Sól poprawia nastrój i może mieć działanie przeciwdepresyjne – to wniosek wynikający z najnowszych badań. Zdaniem autorów pracy, odkrycie to pomoże zrozumieć, dlaczego ludzie mają skłonność do nadużywania soli, mimo że jej nadmiar szkodzi zdrowiu - np. prowadzi do nadciśnienia, chorób serca i nerek.

Psychologowie z Uniwersytetu Stanu Iowa przyjrzeli się bliżej zachowaniu szczurów. Zaobserwowali oni, że szczury, którym brakowało chlorku sodu, czyli zwykłej soli kuchennej, unikały zachowań, które zazwyczaj sprawiają im przyjemność, jak picie słodkich napojów czy wciskanie dźwigni stymulującej miłe doznania w mózgu. Rzeczy, które normalnie są przyjemne dla szczurów nie sprawiały im już takiej radości, dlatego doszliśmy do wniosku, że niedobór soli i związane z nim pragnienie słonych rzeczy mogą być przyczyną jednego z podstawowych objawów depresji - komentuje jeden z autorów pracy Alan Kim Johnson.

Naukowcy nie twierdzą, że to co obserwowali u gryzoni jest odpowiednikiem pełnoobjawowej depresji u ludzi, ale niemożność odczuwania przyjemności jest jedną z podstawowych cech tego schorzenia. Eksperymenty prowadzone przez Johnsona i jego zespół dowiodły np., że w mózgach szczurów, którym odcięto dostęp do soli, zachodziły podobne zmiany aktywności, co u gryzoni, którym odstawiono narkotyk.

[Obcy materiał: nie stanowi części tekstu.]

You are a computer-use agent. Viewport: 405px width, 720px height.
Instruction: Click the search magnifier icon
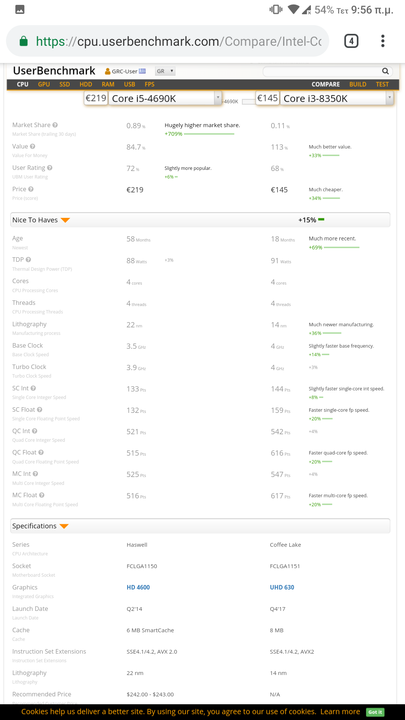(x=385, y=71)
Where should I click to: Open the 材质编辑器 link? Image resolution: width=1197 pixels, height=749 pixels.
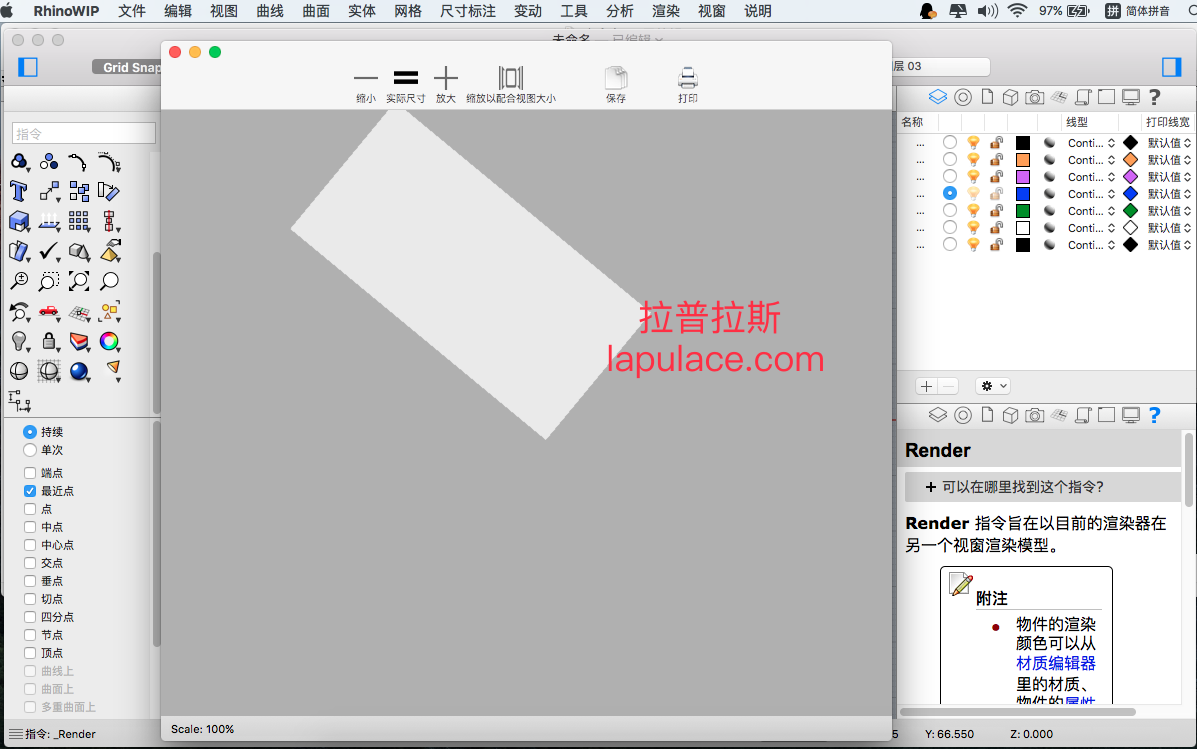tap(1056, 663)
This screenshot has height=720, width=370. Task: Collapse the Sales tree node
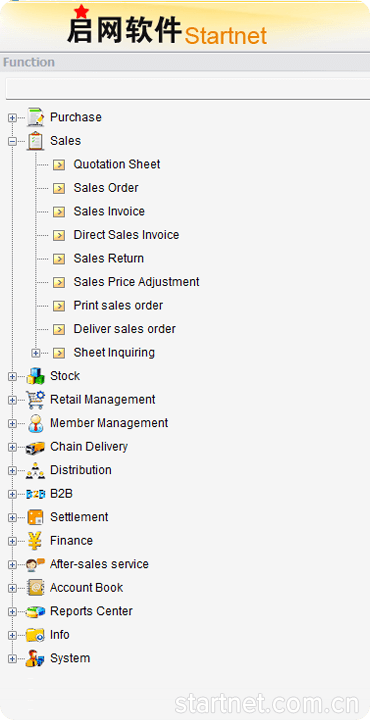tap(12, 141)
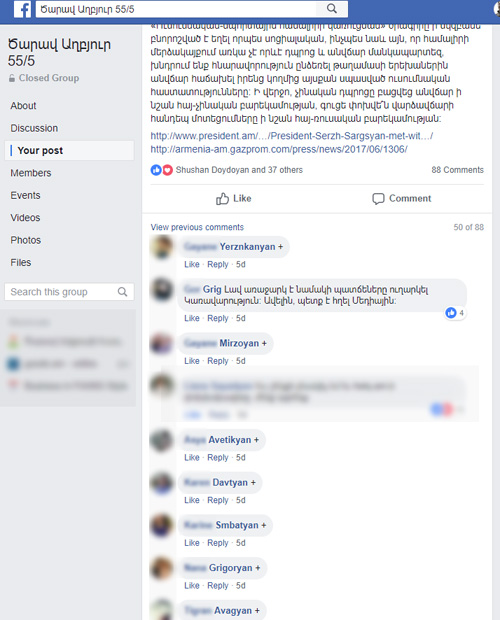
Task: Open the 88 Comments link
Action: (x=457, y=170)
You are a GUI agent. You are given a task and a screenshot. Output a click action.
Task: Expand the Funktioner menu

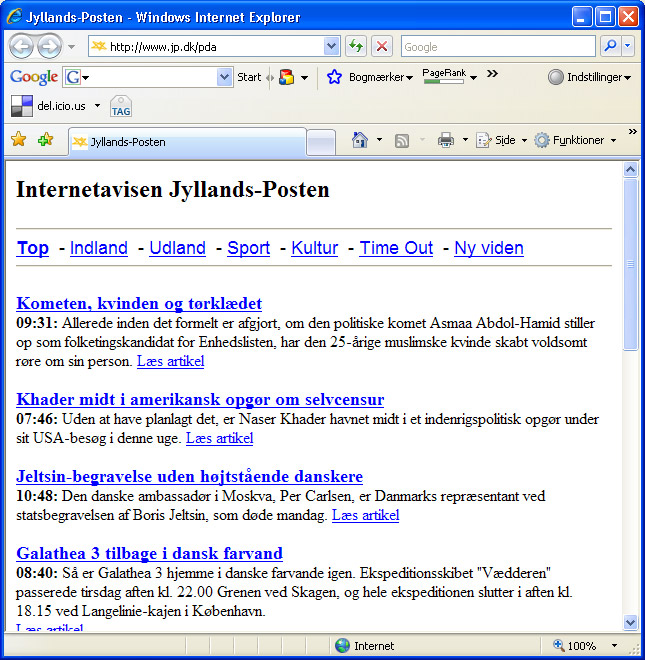pyautogui.click(x=576, y=140)
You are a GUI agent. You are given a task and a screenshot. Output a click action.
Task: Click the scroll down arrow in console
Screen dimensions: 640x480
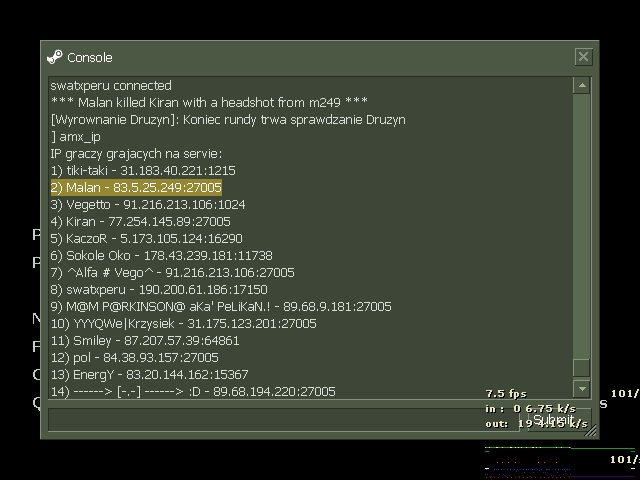point(581,388)
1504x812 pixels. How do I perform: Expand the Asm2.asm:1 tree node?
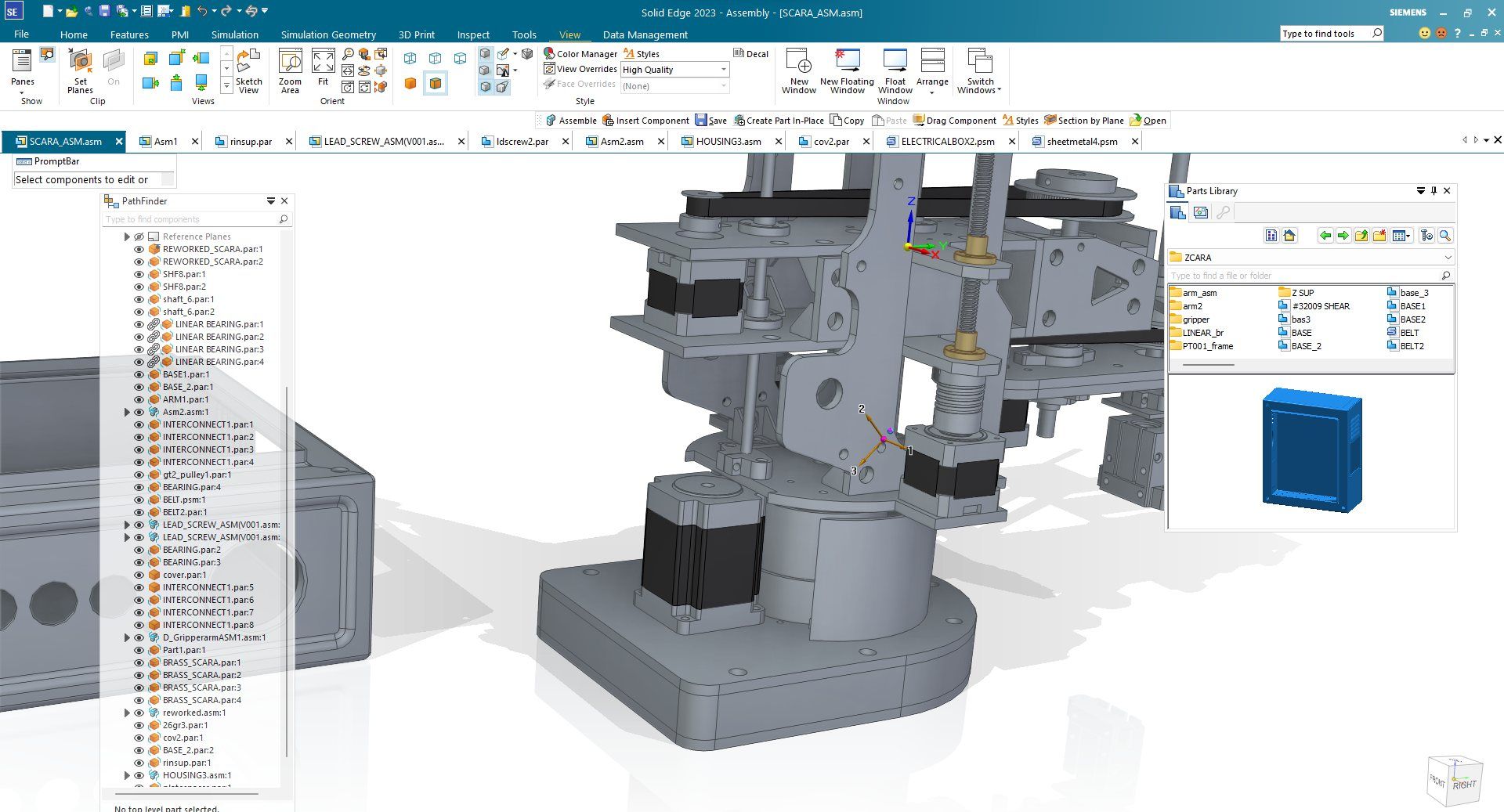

Jak przypomina badacz, jednym z objawów uzależnienia jest nadużywanie danej substancji, mimo wiedzy na temat jej szkodliwego działania. Tak jest również z solą. Obecnie większość ludzi spożywa sól w nadmiarze - przeciętny obywatel świata zjada 10 gramów soli dziennie, choć lekarze zalecają, by nie przekraczać 4 gramów (a wystarczyłyby nawet 2 g). I mimo ostrzeżeń na temat szkodliwości soli nie potrafimy ograniczyć jej spożycia. Widocznie większa ilość soli jest nam do czegoś potrzebna.

W dzisiejszych czasach aż 77% spożywanej przez nas soli pochodzi z przetworzonej żywności oraz jedzenia typu "fast-food". Aż trudno uwierzyć, że kiedyś sól była cennym towarem. Jej spożycie oraz ceny skoczyły do góry około 2000 p.n.e., kiedy odkryto, że jest doskonałym konserwantem żywności. Rzymskim żołnierzom nawet płacono solą. I, mimo że w XIX wieku mechaniczne chłodzenie żywności obniżyło zapotrzebowanie na sól, jej spożycie nie przestało rosnąć, ponieważ ludzie polubili słony smak, a ceny soli znacznie spadły.